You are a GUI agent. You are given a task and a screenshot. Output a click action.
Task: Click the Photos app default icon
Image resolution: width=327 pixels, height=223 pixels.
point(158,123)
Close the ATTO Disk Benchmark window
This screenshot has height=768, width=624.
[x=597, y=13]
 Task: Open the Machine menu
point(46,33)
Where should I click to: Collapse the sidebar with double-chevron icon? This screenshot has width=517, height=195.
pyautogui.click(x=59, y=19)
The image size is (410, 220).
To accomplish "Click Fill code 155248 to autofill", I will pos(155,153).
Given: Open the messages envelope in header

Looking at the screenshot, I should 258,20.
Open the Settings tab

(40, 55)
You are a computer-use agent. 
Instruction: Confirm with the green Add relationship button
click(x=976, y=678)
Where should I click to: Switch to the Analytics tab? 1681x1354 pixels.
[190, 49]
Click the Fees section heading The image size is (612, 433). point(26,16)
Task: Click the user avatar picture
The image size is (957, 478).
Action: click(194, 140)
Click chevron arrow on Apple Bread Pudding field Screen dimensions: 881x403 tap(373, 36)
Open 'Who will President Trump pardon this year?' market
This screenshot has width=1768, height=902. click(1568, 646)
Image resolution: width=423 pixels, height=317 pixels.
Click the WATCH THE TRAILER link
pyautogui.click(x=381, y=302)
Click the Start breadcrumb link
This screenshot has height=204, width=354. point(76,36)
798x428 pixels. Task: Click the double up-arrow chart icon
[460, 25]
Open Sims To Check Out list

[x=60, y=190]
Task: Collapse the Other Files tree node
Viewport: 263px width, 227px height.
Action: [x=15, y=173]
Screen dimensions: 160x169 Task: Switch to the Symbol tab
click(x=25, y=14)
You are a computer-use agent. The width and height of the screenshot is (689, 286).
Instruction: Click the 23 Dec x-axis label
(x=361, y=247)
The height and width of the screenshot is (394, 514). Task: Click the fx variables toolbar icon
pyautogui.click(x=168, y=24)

________________

PROBLEM.
Taking care to miss no line, set down the whole listing above exactly.

SOLUTION TO THE PROBLEM.
You are a GUI agent. You are given a task and a screenshot. Output a click action.
Task: Click the Photos app default icon
Image resolution: width=327 pixels, height=223 pixels.
point(158,123)
Close the ATTO Disk Benchmark window
This screenshot has height=768, width=624.
[x=597, y=13]
 Task: Open the Machine menu
point(46,33)
Where should I click to: Collapse the sidebar with double-chevron icon? This screenshot has width=517, height=195.
pyautogui.click(x=59, y=19)
The image size is (410, 220).
To accomplish "Click Fill code 155248 to autofill", I will pos(155,153).
Given: Open the messages envelope in header

Looking at the screenshot, I should 258,20.
Open the Settings tab

(40, 55)
You are a computer-use agent. 
Instruction: Confirm with the green Add relationship button
click(x=976, y=678)
Where should I click to: Switch to the Analytics tab? 1681x1354 pixels.
[190, 49]
Click the Fees section heading The image size is (612, 433). point(26,16)
Task: Click the user avatar picture
The image size is (957, 478).
Action: click(194, 140)
Click chevron arrow on Apple Bread Pudding field Screen dimensions: 881x403 tap(373, 36)
Open 'Who will President Trump pardon this year?' market
This screenshot has width=1768, height=902. click(1568, 646)
Image resolution: width=423 pixels, height=317 pixels.
Click the WATCH THE TRAILER link
pyautogui.click(x=381, y=302)
Click the Start breadcrumb link
This screenshot has height=204, width=354. point(76,36)
798x428 pixels. Task: Click the double up-arrow chart icon
[460, 25]
Open Sims To Check Out list

[x=60, y=190]
Task: Collapse the Other Files tree node
Viewport: 263px width, 227px height.
Action: [x=15, y=173]
Screen dimensions: 160x169 Task: Switch to the Symbol tab
click(x=25, y=14)
You are a computer-use agent. The width and height of the screenshot is (689, 286).
Instruction: Click the 23 Dec x-axis label
(x=361, y=247)
The height and width of the screenshot is (394, 514). Task: Click the fx variables toolbar icon
pyautogui.click(x=168, y=24)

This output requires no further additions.